Directions for this task >> Your answer must be the full set of entries, repeated exactly.

Record excerpts >>
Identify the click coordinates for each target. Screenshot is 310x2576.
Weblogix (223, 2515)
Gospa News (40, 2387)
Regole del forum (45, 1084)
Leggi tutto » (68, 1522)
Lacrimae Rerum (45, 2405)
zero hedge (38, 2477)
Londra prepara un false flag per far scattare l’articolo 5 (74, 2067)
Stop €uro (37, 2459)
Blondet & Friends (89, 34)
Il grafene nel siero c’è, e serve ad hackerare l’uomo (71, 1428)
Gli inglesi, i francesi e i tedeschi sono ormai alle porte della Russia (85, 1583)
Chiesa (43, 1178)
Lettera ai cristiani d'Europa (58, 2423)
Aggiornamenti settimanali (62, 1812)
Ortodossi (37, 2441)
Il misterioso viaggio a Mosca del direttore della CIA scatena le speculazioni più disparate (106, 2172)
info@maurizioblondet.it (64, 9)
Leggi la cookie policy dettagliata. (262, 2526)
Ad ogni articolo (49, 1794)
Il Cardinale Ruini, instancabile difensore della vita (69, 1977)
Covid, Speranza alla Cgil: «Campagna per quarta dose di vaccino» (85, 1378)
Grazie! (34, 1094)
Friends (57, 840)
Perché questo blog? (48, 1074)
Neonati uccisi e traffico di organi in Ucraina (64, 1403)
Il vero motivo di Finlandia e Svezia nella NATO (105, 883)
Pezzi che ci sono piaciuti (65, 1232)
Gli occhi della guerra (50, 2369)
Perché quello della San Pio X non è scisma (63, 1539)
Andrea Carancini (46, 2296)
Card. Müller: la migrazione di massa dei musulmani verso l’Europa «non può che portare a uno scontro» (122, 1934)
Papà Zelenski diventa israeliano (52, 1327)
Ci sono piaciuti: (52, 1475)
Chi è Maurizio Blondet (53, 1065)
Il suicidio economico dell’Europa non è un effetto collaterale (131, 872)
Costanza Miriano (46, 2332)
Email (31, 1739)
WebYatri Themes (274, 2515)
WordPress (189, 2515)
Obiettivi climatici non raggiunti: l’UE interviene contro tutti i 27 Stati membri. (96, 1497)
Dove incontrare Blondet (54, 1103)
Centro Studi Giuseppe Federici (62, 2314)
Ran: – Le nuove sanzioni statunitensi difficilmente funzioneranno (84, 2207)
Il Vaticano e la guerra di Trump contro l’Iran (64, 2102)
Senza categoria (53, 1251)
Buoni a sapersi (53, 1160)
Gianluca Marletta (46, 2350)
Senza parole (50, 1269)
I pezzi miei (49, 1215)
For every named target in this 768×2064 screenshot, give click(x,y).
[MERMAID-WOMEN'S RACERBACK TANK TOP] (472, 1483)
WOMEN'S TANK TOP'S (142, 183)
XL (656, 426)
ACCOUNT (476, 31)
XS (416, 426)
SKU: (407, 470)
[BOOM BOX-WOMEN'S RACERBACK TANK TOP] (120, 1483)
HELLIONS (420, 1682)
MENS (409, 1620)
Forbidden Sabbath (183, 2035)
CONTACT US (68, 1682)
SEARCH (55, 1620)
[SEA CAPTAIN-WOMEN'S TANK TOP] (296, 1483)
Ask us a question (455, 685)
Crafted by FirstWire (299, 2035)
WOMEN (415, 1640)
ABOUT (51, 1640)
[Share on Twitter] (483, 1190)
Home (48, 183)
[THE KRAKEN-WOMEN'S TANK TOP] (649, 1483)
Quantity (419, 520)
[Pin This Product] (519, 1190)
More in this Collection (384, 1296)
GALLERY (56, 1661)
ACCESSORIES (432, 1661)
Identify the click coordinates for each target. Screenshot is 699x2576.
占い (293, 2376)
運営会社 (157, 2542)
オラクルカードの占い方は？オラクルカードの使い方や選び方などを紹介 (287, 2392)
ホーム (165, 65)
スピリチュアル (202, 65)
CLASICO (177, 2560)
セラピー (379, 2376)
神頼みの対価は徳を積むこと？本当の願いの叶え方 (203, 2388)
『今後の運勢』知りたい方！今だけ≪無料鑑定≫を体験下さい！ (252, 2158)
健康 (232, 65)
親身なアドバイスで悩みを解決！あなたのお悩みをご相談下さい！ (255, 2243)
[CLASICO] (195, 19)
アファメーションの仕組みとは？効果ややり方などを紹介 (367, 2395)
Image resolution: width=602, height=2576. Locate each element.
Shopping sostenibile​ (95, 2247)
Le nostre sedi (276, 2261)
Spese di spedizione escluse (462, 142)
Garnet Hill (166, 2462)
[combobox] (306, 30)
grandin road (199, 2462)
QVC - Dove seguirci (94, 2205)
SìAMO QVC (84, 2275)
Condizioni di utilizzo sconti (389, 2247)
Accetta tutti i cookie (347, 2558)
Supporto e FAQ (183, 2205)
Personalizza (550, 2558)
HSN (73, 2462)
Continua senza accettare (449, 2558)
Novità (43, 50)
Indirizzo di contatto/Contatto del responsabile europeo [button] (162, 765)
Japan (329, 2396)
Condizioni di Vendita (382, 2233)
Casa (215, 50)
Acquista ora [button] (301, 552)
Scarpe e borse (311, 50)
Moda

Exercise output >>
Identify the click coordinates for each target. Screenshot is 310x2576.
Weblogix (223, 2515)
Gospa News (40, 2387)
Regole del forum (45, 1084)
Leggi tutto » (68, 1522)
Lacrimae Rerum (45, 2405)
zero hedge (38, 2477)
Londra prepara un false flag per far scattare l’articolo 5 (74, 2067)
Stop €uro (37, 2459)
Blondet & Friends (89, 34)
Il grafene nel siero c’è, e serve ad hackerare l’uomo (71, 1428)
Gli inglesi, i francesi e i tedeschi sono ormai alle porte della Russia (85, 1583)
Chiesa (43, 1178)
Lettera ai cristiani d'Europa (58, 2423)
Aggiornamenti settimanali (62, 1812)
Ortodossi (37, 2441)
Il misterioso viaggio a Mosca del direttore della CIA scatena le speculazioni più disparate (106, 2172)
info@maurizioblondet.it (64, 9)
Leggi la cookie policy dettagliata. (262, 2526)
Ad ogni articolo (49, 1794)
Il Cardinale Ruini, instancabile difensore della vita (69, 1977)
Covid, Speranza alla Cgil: «Campagna per quarta dose di vaccino» (85, 1378)
Grazie! (34, 1094)
Friends (57, 840)
Perché questo blog? (48, 1074)
Neonati uccisi e traffico di organi in Ucraina (64, 1403)
Il vero motivo di Finlandia e Svezia nella NATO (105, 883)
Pezzi che ci sono piaciuti (65, 1232)
Gli occhi della guerra (50, 2369)
Perché quello della San Pio X non è scisma (63, 1539)
Andrea Carancini (46, 2296)
Card. Müller: la migrazione di massa dei musulmani verso l’Europa «non può che portare a uno scontro» (122, 1934)
Papà Zelenski diventa israeliano (52, 1327)
Ci sono piaciuti: (52, 1475)
Chi è Maurizio Blondet (53, 1065)
Il suicidio economico dell’Europa non è un effetto collaterale (131, 872)
Costanza Miriano (46, 2332)
Email (31, 1739)
WebYatri Themes (274, 2515)
WordPress (189, 2515)
Obiettivi climatici non raggiunti: l’UE interviene contro tutti i 27 Stati membri. (96, 1497)
Dove incontrare Blondet (54, 1103)
Centro Studi Giuseppe Federici (62, 2314)
Ran: – Le nuove sanzioni statunitensi difficilmente funzioneranno (84, 2207)
Il Vaticano e la guerra di Trump contro l’Iran (64, 2102)
Senza categoria (53, 1251)
Buoni a sapersi (53, 1160)
Gianluca Marletta (46, 2350)
Senza parole (50, 1269)
I pezzi miei (49, 1215)
For every named target in this 768×2064 screenshot, give click(x,y).
[MERMAID-WOMEN'S RACERBACK TANK TOP] (472, 1483)
WOMEN'S TANK TOP'S (142, 183)
XL (656, 426)
ACCOUNT (476, 31)
XS (416, 426)
SKU: (407, 470)
[BOOM BOX-WOMEN'S RACERBACK TANK TOP] (120, 1483)
HELLIONS (420, 1682)
MENS (409, 1620)
Forbidden Sabbath (183, 2035)
CONTACT US (68, 1682)
SEARCH (55, 1620)
[SEA CAPTAIN-WOMEN'S TANK TOP] (296, 1483)
Ask us a question (455, 685)
Crafted by FirstWire (299, 2035)
WOMEN (415, 1640)
ABOUT (51, 1640)
[Share on Twitter] (483, 1190)
Home (48, 183)
[THE KRAKEN-WOMEN'S TANK TOP] (649, 1483)
Quantity (419, 520)
[Pin This Product] (519, 1190)
More in this Collection (384, 1296)
GALLERY (56, 1661)
ACCESSORIES (432, 1661)
Identify the click coordinates for each target. Screenshot is 699x2576.
占い (293, 2376)
運営会社 (157, 2542)
オラクルカードの占い方は？オラクルカードの使い方や選び方などを紹介 (287, 2392)
ホーム (165, 65)
スピリチュアル (202, 65)
CLASICO (177, 2560)
セラピー (379, 2376)
神頼みの対価は徳を積むこと？本当の願いの叶え方 (203, 2388)
『今後の運勢』知りたい方！今だけ≪無料鑑定≫を体験下さい！ (252, 2158)
健康 (232, 65)
親身なアドバイスで悩みを解決！あなたのお悩みをご相談下さい！ (255, 2243)
[CLASICO] (195, 19)
アファメーションの仕組みとは？効果ややり方などを紹介 (367, 2395)
Image resolution: width=602, height=2576. Locate each element.
Shopping sostenibile​ (95, 2247)
Le nostre sedi (276, 2261)
Spese di spedizione escluse (462, 142)
Garnet Hill (166, 2462)
[combobox] (306, 30)
grandin road (199, 2462)
QVC - Dove seguirci (94, 2205)
SìAMO QVC (84, 2275)
Condizioni di utilizzo sconti (389, 2247)
Accetta tutti i cookie (347, 2558)
Supporto e FAQ (183, 2205)
Personalizza (550, 2558)
HSN (73, 2462)
Continua senza accettare (449, 2558)
Novità (43, 50)
Indirizzo di contatto/Contatto del responsabile europeo [button] (162, 765)
Japan (329, 2396)
Condizioni di Vendita (382, 2233)
Casa (215, 50)
Acquista ora [button] (301, 552)
Scarpe e borse (311, 50)
Moda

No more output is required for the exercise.